◆ **TASK REQUIREMENTS**: Copy the material word for word, from its very first line down through the line containing "author-name: ˚₊‧⁺˖✝ABOMINATION✝˚₊‧⁺˖ is", with both of those lines included.

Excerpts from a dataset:
= = = = = = =

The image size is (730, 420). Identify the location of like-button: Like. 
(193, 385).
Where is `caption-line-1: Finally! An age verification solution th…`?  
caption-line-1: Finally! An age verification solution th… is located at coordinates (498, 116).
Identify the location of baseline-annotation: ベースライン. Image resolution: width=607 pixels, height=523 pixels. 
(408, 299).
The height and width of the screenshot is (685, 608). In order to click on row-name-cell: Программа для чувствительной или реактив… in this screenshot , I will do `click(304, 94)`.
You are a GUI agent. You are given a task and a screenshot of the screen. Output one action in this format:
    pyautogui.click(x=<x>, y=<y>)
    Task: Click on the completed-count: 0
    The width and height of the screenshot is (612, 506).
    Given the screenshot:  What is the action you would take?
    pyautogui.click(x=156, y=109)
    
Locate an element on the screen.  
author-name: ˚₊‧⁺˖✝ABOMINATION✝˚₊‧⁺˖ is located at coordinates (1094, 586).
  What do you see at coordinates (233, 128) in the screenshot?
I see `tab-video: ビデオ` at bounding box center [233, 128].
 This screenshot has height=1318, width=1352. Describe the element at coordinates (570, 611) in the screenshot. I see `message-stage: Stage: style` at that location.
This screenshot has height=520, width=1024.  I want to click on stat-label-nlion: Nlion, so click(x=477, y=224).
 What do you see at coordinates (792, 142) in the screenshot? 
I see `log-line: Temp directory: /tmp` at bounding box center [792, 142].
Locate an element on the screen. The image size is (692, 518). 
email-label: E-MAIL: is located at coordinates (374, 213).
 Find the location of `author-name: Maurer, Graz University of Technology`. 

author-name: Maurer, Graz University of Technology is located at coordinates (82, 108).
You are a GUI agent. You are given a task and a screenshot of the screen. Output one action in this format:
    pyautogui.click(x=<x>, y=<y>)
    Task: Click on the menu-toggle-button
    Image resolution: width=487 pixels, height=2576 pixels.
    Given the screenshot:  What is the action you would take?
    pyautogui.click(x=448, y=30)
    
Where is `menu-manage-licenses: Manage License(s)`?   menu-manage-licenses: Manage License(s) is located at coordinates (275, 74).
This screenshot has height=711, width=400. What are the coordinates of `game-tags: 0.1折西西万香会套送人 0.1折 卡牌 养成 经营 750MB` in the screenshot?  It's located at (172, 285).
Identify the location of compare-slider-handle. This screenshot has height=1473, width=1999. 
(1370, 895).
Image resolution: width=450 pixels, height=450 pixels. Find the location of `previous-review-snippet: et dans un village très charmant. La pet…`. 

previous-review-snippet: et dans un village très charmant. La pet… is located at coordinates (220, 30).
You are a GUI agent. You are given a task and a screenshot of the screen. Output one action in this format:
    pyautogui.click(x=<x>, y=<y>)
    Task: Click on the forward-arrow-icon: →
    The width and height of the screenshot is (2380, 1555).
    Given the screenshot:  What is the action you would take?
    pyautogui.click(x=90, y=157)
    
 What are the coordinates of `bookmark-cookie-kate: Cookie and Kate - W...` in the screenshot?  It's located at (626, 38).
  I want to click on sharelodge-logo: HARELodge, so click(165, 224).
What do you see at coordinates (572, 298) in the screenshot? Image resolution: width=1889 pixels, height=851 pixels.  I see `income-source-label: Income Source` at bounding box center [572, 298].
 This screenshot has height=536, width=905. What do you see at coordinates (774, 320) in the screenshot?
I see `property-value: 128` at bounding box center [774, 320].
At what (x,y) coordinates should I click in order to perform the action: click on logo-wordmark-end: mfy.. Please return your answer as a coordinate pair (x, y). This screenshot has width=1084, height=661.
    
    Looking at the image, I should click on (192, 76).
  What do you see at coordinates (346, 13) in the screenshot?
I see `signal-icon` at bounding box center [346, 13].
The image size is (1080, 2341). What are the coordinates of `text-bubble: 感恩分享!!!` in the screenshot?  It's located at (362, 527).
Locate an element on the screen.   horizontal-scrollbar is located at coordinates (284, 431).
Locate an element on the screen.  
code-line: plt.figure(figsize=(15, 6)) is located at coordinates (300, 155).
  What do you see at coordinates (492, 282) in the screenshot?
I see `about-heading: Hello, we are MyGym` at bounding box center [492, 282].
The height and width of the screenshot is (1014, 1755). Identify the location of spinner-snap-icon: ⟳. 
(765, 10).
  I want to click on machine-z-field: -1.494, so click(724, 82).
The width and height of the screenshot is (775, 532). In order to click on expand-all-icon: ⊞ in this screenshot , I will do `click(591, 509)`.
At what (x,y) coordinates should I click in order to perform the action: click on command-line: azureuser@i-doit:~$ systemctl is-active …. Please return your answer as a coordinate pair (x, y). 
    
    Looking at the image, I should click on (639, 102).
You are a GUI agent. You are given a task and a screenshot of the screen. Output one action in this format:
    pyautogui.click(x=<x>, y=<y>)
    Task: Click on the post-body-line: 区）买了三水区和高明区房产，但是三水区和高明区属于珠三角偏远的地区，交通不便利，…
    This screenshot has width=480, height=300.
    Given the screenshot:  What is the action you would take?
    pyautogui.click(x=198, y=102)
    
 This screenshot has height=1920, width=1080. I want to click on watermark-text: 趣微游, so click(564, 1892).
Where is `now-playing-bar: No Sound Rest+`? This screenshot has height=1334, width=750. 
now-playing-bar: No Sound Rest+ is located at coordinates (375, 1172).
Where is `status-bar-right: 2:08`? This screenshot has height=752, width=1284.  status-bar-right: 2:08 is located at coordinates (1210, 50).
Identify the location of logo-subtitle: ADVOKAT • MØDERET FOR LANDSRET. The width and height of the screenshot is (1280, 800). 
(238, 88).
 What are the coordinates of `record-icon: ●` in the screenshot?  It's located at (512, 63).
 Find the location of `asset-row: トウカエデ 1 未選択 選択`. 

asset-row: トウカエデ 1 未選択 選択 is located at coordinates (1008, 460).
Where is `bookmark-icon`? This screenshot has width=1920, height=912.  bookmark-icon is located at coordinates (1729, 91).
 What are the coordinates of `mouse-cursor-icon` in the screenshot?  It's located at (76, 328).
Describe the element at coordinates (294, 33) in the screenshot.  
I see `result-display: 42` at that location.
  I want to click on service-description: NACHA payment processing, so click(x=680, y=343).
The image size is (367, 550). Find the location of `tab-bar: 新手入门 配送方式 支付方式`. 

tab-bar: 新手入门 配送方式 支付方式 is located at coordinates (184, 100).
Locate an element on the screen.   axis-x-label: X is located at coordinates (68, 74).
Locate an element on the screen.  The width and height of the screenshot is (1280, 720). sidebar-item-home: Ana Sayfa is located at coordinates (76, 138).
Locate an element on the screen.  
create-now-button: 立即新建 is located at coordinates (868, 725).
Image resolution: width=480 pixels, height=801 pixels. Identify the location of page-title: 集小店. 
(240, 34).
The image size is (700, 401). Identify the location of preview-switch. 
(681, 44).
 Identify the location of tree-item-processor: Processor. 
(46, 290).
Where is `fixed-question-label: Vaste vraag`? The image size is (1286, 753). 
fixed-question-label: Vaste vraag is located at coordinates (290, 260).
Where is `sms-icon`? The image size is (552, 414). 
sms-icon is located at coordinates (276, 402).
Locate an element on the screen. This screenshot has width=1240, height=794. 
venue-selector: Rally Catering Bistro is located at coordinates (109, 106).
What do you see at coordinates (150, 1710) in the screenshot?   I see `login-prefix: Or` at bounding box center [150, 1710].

= = = = = = =

◆ **RESPONSE TO THE TASK**:
The image size is (730, 420). Identify the location of like-button: Like. 
(193, 385).
Where is `caption-line-1: Finally! An age verification solution th…`?  
caption-line-1: Finally! An age verification solution th… is located at coordinates (498, 116).
Identify the location of baseline-annotation: ベースライン. Image resolution: width=607 pixels, height=523 pixels. 
(408, 299).
The height and width of the screenshot is (685, 608). In order to click on row-name-cell: Программа для чувствительной или реактив… in this screenshot , I will do `click(304, 94)`.
You are a GUI agent. You are given a task and a screenshot of the screen. Output one action in this format:
    pyautogui.click(x=<x>, y=<y>)
    Task: Click on the completed-count: 0
    The width and height of the screenshot is (612, 506).
    Given the screenshot:  What is the action you would take?
    pyautogui.click(x=156, y=109)
    
Locate an element on the screen.  
author-name: ˚₊‧⁺˖✝ABOMINATION✝˚₊‧⁺˖ is located at coordinates (1094, 586).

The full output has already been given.